- Task prompt
Look through the records that follow and state how many lines hold the word "October", without adding anything.

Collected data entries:
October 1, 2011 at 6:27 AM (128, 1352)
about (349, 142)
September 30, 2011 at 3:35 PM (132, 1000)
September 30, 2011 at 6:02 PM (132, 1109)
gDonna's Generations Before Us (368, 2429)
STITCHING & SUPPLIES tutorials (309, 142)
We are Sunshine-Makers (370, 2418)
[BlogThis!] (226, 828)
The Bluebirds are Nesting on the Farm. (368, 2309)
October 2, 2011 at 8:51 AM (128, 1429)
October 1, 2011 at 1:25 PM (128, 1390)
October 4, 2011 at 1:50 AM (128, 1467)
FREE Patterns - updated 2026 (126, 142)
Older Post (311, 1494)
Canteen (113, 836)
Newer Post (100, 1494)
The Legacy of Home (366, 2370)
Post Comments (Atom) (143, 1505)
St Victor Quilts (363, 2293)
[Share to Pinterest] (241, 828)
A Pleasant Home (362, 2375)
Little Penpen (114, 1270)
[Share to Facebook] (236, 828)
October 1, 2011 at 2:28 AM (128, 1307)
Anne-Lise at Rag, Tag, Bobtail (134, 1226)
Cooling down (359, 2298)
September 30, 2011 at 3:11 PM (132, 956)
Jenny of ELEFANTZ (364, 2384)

- Your solution
5